* [GIVEN TASK] Edit the entries below by changing "chevron arrow" to "caret" wherever it occurs, and leave everything else unchanged.

* [INFORMATION SHOWN]
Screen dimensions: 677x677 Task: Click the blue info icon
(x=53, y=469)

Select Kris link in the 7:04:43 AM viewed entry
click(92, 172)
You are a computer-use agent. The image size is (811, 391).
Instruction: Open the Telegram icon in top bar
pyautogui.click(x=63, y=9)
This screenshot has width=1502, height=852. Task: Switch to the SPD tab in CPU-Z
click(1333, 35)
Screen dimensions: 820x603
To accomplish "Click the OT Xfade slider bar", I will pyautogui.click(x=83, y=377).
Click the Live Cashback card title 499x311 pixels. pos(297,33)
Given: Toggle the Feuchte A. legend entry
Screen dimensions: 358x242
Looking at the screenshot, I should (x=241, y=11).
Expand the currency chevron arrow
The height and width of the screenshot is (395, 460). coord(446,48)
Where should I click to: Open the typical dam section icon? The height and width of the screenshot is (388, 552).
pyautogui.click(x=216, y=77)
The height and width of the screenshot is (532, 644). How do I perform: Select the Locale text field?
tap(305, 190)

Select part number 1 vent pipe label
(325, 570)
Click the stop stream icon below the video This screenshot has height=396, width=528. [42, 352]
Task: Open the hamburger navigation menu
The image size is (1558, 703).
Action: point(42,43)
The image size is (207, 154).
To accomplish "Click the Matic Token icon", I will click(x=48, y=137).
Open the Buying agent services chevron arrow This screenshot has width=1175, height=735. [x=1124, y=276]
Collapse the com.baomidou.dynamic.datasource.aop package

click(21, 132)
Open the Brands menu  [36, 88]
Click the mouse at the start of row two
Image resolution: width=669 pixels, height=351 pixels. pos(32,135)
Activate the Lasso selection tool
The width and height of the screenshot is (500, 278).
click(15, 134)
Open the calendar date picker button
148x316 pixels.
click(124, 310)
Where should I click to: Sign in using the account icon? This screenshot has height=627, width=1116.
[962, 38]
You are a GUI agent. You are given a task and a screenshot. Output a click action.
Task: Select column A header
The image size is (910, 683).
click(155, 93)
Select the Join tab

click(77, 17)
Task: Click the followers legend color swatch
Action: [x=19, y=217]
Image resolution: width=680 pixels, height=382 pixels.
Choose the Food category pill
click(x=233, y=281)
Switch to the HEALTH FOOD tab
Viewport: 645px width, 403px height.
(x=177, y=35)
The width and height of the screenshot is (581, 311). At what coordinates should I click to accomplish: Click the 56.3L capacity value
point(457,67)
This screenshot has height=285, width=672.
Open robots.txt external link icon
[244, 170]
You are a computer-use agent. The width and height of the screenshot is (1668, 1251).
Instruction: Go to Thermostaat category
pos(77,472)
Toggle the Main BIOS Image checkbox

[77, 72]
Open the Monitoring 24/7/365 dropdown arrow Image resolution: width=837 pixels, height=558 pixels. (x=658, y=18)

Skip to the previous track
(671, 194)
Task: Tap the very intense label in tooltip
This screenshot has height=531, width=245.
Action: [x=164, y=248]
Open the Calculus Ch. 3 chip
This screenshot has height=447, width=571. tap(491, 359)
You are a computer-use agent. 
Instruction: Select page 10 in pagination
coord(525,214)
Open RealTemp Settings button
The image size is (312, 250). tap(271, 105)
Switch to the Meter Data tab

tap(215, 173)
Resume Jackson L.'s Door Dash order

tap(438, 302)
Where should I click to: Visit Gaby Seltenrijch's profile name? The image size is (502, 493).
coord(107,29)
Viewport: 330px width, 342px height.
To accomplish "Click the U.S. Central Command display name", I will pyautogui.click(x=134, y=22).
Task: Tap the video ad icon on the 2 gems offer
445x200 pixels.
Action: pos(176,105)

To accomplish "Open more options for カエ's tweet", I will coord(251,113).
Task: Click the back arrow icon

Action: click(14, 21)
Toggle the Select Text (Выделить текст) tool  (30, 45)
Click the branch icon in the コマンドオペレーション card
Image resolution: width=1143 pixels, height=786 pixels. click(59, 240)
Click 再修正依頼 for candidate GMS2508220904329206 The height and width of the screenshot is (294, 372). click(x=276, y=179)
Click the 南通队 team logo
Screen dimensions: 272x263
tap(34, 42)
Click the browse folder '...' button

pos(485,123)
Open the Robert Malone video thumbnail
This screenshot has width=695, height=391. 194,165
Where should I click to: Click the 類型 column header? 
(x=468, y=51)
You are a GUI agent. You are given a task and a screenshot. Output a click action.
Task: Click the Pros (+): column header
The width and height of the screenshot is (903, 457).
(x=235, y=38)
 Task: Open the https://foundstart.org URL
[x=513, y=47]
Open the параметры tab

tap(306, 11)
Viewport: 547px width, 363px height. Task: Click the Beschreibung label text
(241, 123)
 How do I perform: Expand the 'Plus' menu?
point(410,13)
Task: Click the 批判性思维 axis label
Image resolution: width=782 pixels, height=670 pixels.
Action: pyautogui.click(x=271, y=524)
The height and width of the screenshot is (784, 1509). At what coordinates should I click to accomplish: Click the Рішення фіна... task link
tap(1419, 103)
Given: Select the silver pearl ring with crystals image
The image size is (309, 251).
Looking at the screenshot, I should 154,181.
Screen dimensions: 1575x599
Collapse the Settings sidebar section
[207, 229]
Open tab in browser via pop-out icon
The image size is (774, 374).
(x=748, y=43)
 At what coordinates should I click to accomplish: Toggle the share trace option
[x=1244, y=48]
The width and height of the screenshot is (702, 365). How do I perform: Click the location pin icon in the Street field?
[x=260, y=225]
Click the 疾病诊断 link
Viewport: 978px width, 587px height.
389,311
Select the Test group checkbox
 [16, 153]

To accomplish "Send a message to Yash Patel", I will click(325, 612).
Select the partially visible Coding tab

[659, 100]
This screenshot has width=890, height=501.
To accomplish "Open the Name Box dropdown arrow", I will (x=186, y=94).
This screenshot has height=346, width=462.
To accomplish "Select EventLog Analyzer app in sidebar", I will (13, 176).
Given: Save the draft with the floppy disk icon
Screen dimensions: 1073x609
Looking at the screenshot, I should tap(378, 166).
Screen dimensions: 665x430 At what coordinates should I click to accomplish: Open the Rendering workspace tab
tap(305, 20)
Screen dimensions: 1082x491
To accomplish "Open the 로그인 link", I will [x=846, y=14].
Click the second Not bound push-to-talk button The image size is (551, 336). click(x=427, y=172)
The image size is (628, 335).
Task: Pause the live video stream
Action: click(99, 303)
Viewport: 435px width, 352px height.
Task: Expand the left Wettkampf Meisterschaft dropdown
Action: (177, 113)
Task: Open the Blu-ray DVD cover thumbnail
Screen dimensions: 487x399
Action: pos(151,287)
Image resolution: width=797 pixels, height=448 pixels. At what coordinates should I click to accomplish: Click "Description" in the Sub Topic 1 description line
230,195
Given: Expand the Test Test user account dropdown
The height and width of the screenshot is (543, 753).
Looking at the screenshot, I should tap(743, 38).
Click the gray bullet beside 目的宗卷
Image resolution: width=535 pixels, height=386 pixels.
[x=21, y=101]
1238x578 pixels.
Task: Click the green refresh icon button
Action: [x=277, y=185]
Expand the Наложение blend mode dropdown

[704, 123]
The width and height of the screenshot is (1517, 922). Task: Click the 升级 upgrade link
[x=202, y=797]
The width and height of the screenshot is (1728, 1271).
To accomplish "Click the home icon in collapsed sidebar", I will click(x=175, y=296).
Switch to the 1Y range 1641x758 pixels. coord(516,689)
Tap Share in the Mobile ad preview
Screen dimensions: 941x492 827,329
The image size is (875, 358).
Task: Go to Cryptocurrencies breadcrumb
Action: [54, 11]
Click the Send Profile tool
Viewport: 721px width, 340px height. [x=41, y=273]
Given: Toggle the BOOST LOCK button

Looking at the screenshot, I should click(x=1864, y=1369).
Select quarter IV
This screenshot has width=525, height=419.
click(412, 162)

* [EXERCISE SOLUTION]
Screen dimensions: 677x677 Task: Click the blue info icon
(x=53, y=469)

Select Kris link in the 7:04:43 AM viewed entry
click(92, 172)
You are a computer-use agent. The image size is (811, 391).
Instruction: Open the Telegram icon in top bar
pyautogui.click(x=63, y=9)
This screenshot has width=1502, height=852. Task: Switch to the SPD tab in CPU-Z
click(1333, 35)
Screen dimensions: 820x603
To accomplish "Click the OT Xfade slider bar", I will pyautogui.click(x=83, y=377).
Click the Live Cashback card title 499x311 pixels. pos(297,33)
Given: Toggle the Feuchte A. legend entry
Screen dimensions: 358x242
Looking at the screenshot, I should (x=241, y=11).
Expand the currency caret
The height and width of the screenshot is (395, 460). coord(446,48)
Where should I click to: Open the typical dam section icon? The height and width of the screenshot is (388, 552).
pyautogui.click(x=216, y=77)
The height and width of the screenshot is (532, 644). How do I perform: Select the Locale text field?
tap(305, 190)

Select part number 1 vent pipe label
(325, 570)
Click the stop stream icon below the video This screenshot has height=396, width=528. [42, 352]
Task: Open the hamburger navigation menu
The image size is (1558, 703).
Action: point(42,43)
The image size is (207, 154).
To accomplish "Click the Matic Token icon", I will click(x=48, y=137).
Open the Buying agent services caret This screenshot has width=1175, height=735. [x=1124, y=276]
Collapse the com.baomidou.dynamic.datasource.aop package

click(21, 132)
Open the Brands menu  [36, 88]
Click the mouse at the start of row two
Image resolution: width=669 pixels, height=351 pixels. pos(32,135)
Activate the Lasso selection tool
The width and height of the screenshot is (500, 278).
click(15, 134)
Open the calendar date picker button
148x316 pixels.
click(124, 310)
Where should I click to: Sign in using the account icon? This screenshot has height=627, width=1116.
[962, 38]
You are a GUI agent. You are given a task and a screenshot. Output a click action.
Task: Select column A header
The image size is (910, 683).
click(155, 93)
Select the Join tab

click(77, 17)
Task: Click the followers legend color swatch
Action: [x=19, y=217]
Image resolution: width=680 pixels, height=382 pixels.
Choose the Food category pill
click(x=233, y=281)
Switch to the HEALTH FOOD tab
Viewport: 645px width, 403px height.
(x=177, y=35)
The width and height of the screenshot is (581, 311). At what coordinates should I click to accomplish: Click the 56.3L capacity value
point(457,67)
This screenshot has height=285, width=672.
Open robots.txt external link icon
[244, 170]
You are a computer-use agent. The width and height of the screenshot is (1668, 1251).
Instruction: Go to Thermostaat category
pos(77,472)
Toggle the Main BIOS Image checkbox

[77, 72]
Open the Monitoring 24/7/365 dropdown arrow Image resolution: width=837 pixels, height=558 pixels. (x=658, y=18)

Skip to the previous track
(671, 194)
Task: Tap the very intense label in tooltip
This screenshot has height=531, width=245.
Action: [x=164, y=248]
Open the Calculus Ch. 3 chip
This screenshot has height=447, width=571. tap(491, 359)
You are a computer-use agent. 
Instruction: Select page 10 in pagination
coord(525,214)
Open RealTemp Settings button
The image size is (312, 250). tap(271, 105)
Switch to the Meter Data tab

tap(215, 173)
Resume Jackson L.'s Door Dash order

tap(438, 302)
Where should I click to: Visit Gaby Seltenrijch's profile name? The image size is (502, 493).
coord(107,29)
Viewport: 330px width, 342px height.
To accomplish "Click the U.S. Central Command display name", I will pyautogui.click(x=134, y=22).
Task: Tap the video ad icon on the 2 gems offer
445x200 pixels.
Action: pos(176,105)

To accomplish "Open more options for カエ's tweet", I will coord(251,113).
Task: Click the back arrow icon

Action: click(14, 21)
Toggle the Select Text (Выделить текст) tool  (30, 45)
Click the branch icon in the コマンドオペレーション card
Image resolution: width=1143 pixels, height=786 pixels. click(59, 240)
Click 再修正依頼 for candidate GMS2508220904329206 The height and width of the screenshot is (294, 372). click(x=276, y=179)
Click the 南通队 team logo
Screen dimensions: 272x263
tap(34, 42)
Click the browse folder '...' button

pos(485,123)
Open the Robert Malone video thumbnail
This screenshot has width=695, height=391. 194,165
Where should I click to: Click the 類型 column header? 
(x=468, y=51)
You are a GUI agent. You are given a task and a screenshot. Output a click action.
Task: Click the Pros (+): column header
The width and height of the screenshot is (903, 457).
(x=235, y=38)
 Task: Open the https://foundstart.org URL
[x=513, y=47]
Open the параметры tab

tap(306, 11)
Viewport: 547px width, 363px height. Task: Click the Beschreibung label text
(241, 123)
 How do I perform: Expand the 'Plus' menu?
point(410,13)
Task: Click the 批判性思维 axis label
Image resolution: width=782 pixels, height=670 pixels.
Action: pyautogui.click(x=271, y=524)
The height and width of the screenshot is (784, 1509). At what coordinates should I click to accomplish: Click the Рішення фіна... task link
tap(1419, 103)
Given: Select the silver pearl ring with crystals image
The image size is (309, 251).
Looking at the screenshot, I should 154,181.
Screen dimensions: 1575x599
Collapse the Settings sidebar section
[207, 229]
Open tab in browser via pop-out icon
The image size is (774, 374).
(x=748, y=43)
 At what coordinates should I click to accomplish: Toggle the share trace option
[x=1244, y=48]
The width and height of the screenshot is (702, 365). How do I perform: Click the location pin icon in the Street field?
[x=260, y=225]
Click the 疾病诊断 link
Viewport: 978px width, 587px height.
389,311
Select the Test group checkbox
 [16, 153]

To accomplish "Send a message to Yash Patel", I will click(325, 612).
Select the partially visible Coding tab

[659, 100]
This screenshot has width=890, height=501.
To accomplish "Open the Name Box dropdown arrow", I will (x=186, y=94).
This screenshot has height=346, width=462.
To accomplish "Select EventLog Analyzer app in sidebar", I will (13, 176).
Given: Save the draft with the floppy disk icon
Screen dimensions: 1073x609
Looking at the screenshot, I should tap(378, 166).
Screen dimensions: 665x430 At what coordinates should I click to accomplish: Open the Rendering workspace tab
tap(305, 20)
Screen dimensions: 1082x491
To accomplish "Open the 로그인 link", I will [x=846, y=14].
Click the second Not bound push-to-talk button The image size is (551, 336). click(x=427, y=172)
The image size is (628, 335).
Task: Pause the live video stream
Action: click(99, 303)
Viewport: 435px width, 352px height.
Task: Expand the left Wettkampf Meisterschaft dropdown
Action: (177, 113)
Task: Open the Blu-ray DVD cover thumbnail
Screen dimensions: 487x399
Action: pos(151,287)
Image resolution: width=797 pixels, height=448 pixels. At what coordinates should I click to accomplish: Click "Description" in the Sub Topic 1 description line
230,195
Given: Expand the Test Test user account dropdown
The height and width of the screenshot is (543, 753).
Looking at the screenshot, I should tap(743, 38).
Click the gray bullet beside 目的宗卷
Image resolution: width=535 pixels, height=386 pixels.
[x=21, y=101]
1238x578 pixels.
Task: Click the green refresh icon button
Action: [x=277, y=185]
Expand the Наложение blend mode dropdown

[704, 123]
The width and height of the screenshot is (1517, 922). Task: Click the 升级 upgrade link
[x=202, y=797]
The width and height of the screenshot is (1728, 1271).
To accomplish "Click the home icon in collapsed sidebar", I will click(x=175, y=296).
Switch to the 1Y range 1641x758 pixels. coord(516,689)
Tap Share in the Mobile ad preview
Screen dimensions: 941x492 827,329
The image size is (875, 358).
Task: Go to Cryptocurrencies breadcrumb
Action: [54, 11]
Click the Send Profile tool
Viewport: 721px width, 340px height. [x=41, y=273]
Given: Toggle the BOOST LOCK button

Looking at the screenshot, I should click(x=1864, y=1369).
Select quarter IV
This screenshot has width=525, height=419.
click(412, 162)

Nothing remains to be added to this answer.